HR Professionals are in the sights of The Securities and Exchange Commission (SEC). The SEC may soon apply greater pressure on HR professionals when it comes to “human capital resources” reporting. Updated guidance from the SEC may be imminent, according to HR Dive.
In 2020, the SEC amended a rule requiring companies to disclose human capital management resources if they are “material to an understanding of the registrant’s business”. However, not much detail was provided beyond that. A Notice of Proposed Rulemaking (NPRM) is expected in April, though, with a focus on board diversity. An updated NPRM about human capital management disclosures could also be coming soon.

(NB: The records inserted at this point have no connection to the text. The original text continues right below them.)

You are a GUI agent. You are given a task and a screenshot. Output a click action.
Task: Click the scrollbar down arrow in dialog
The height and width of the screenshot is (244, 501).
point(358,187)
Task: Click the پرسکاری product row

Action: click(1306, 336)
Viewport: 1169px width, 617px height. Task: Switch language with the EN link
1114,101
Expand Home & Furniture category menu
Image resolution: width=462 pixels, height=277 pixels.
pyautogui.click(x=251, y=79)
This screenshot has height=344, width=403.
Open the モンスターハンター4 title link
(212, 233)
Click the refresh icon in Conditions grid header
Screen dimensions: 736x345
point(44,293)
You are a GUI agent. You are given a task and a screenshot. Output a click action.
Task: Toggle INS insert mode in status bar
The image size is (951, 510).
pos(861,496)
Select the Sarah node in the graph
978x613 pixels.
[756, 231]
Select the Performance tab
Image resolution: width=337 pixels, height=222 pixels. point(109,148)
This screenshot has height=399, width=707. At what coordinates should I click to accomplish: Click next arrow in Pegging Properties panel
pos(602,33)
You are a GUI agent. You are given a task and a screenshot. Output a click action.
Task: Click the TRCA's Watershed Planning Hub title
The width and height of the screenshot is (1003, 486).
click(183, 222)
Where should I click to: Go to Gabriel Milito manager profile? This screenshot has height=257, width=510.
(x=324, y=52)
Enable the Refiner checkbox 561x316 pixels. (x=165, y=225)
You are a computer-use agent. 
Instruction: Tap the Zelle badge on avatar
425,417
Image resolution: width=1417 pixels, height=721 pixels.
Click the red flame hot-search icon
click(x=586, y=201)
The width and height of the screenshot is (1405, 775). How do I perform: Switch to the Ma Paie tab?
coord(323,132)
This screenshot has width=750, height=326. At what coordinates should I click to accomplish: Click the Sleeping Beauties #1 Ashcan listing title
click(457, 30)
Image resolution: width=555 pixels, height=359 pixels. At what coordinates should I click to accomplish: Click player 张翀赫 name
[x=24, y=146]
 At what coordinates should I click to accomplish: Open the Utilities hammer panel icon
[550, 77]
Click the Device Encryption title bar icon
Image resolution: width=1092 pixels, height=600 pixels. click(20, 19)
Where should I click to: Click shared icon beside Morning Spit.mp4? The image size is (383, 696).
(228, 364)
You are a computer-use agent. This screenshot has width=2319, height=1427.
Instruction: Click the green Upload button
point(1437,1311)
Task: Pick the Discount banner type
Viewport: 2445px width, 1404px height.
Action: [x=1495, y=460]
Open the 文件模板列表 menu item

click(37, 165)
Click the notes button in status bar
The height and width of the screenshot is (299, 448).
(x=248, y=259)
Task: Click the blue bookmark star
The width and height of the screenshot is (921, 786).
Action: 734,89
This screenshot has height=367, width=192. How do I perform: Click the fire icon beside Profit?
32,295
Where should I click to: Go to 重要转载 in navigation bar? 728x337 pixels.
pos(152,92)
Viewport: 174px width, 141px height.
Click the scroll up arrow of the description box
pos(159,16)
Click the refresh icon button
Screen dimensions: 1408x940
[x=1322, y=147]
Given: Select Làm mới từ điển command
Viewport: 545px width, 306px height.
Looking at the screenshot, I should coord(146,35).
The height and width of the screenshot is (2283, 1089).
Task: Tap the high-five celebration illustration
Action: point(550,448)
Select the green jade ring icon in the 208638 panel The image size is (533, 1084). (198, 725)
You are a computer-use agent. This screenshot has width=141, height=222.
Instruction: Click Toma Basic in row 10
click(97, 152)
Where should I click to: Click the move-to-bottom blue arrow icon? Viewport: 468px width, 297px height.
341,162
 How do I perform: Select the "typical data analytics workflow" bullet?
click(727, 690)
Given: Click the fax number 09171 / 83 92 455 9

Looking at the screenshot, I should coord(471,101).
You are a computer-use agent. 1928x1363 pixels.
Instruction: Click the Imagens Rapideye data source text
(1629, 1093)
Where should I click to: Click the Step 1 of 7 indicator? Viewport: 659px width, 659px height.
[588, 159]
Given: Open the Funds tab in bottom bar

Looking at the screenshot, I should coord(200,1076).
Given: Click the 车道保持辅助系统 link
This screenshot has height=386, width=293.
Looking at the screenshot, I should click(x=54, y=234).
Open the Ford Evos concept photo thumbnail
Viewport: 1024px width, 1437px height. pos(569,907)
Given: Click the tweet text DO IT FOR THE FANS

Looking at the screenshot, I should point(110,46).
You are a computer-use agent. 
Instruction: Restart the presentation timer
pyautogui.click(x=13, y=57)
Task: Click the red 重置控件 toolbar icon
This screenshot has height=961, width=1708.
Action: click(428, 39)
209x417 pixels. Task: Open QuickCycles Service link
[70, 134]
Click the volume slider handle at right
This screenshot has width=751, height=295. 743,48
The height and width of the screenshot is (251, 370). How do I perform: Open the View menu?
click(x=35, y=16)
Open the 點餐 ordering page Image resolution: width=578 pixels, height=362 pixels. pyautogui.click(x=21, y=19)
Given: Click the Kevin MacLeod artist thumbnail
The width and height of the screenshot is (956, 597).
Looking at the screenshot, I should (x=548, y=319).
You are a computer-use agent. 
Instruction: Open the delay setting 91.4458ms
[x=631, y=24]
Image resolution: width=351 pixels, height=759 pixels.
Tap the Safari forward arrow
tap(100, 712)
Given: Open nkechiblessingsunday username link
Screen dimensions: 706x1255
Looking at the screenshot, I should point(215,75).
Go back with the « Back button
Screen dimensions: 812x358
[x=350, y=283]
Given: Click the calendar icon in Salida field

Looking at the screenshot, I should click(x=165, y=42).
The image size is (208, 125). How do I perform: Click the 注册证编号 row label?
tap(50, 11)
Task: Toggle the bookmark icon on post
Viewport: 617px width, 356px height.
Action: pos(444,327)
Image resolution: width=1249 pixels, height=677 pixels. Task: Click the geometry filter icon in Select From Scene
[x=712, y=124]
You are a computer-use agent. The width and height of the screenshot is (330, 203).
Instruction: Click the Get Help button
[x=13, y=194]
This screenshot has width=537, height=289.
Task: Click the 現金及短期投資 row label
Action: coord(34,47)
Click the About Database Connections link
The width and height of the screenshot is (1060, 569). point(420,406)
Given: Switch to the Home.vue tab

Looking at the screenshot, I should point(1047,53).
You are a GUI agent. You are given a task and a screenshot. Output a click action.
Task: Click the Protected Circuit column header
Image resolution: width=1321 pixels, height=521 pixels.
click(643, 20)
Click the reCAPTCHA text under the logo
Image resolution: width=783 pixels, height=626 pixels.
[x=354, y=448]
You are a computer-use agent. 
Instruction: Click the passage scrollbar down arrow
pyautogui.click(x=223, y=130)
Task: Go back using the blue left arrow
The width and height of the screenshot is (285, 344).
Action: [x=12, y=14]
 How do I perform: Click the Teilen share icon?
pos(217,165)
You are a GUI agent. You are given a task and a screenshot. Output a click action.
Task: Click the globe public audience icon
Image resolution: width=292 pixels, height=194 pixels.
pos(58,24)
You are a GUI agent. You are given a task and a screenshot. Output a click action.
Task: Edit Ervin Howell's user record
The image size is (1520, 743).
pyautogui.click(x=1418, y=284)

In light of the changing rules, investors are pressuring companies in general to align themselves with environmental, social and governance (ESG) strategies. This likely means further evolution for the Chief Human Resources Officer (CHRO) role as well, HR Dive sources noted.
Things are changing in part because more companies, HR professionals, and HR leaders are paying attention to ESG. Looking at its impact on business, along with prompting from shareholders. Some companies have opted to tie in executive compensation to diversity and inclusion goals. Others have created roles related to ESG specifically, according to a 2020 Willis Towers Watson survey cited by HR Dive.
Measuring success and creating accountability are two challenges HR departments may already be dealing with, or will have to figure out moving forward. The problem is, not every department is ready to tackle those challenges. In addition, there’s pressure on executives to get it right.
Employees are a big stakeholder in this new era of ESG and diversity, equity, and inclusion (DEI) initiatives. Working for a company that aligns with their personal values is important to them. And including ESG funds in the company retirement plan may encourage higher participation rates.
A focus on ESG is embedded at the board level, however, it has not fully trickled down to HR professionals. According to Marie Holmstrom, southeast market leader for Willis Towers Watson, who was quoted in HR Dive, “‘We see there’s greater opportunity and greater linkage where a company not only reports on ESG but also their principles on ESG and how that translates into actual retention of employees,’” Holmstrom said. Put another way, employees want to work for companies that have a clear north star and mission when it comes to these initiatives.
Going forward, HR professionals will likely be in the driver’s seat when it comes to steering future ESG and DEI initiatives. That means not only collecting and reporting data, but also setting targets for success and accountability metrics. HR is uniquely positioned to lead the way on these initiatives, and should take a proactive approach to doing so, even if the way forward isn’t entirely clear at this juncture.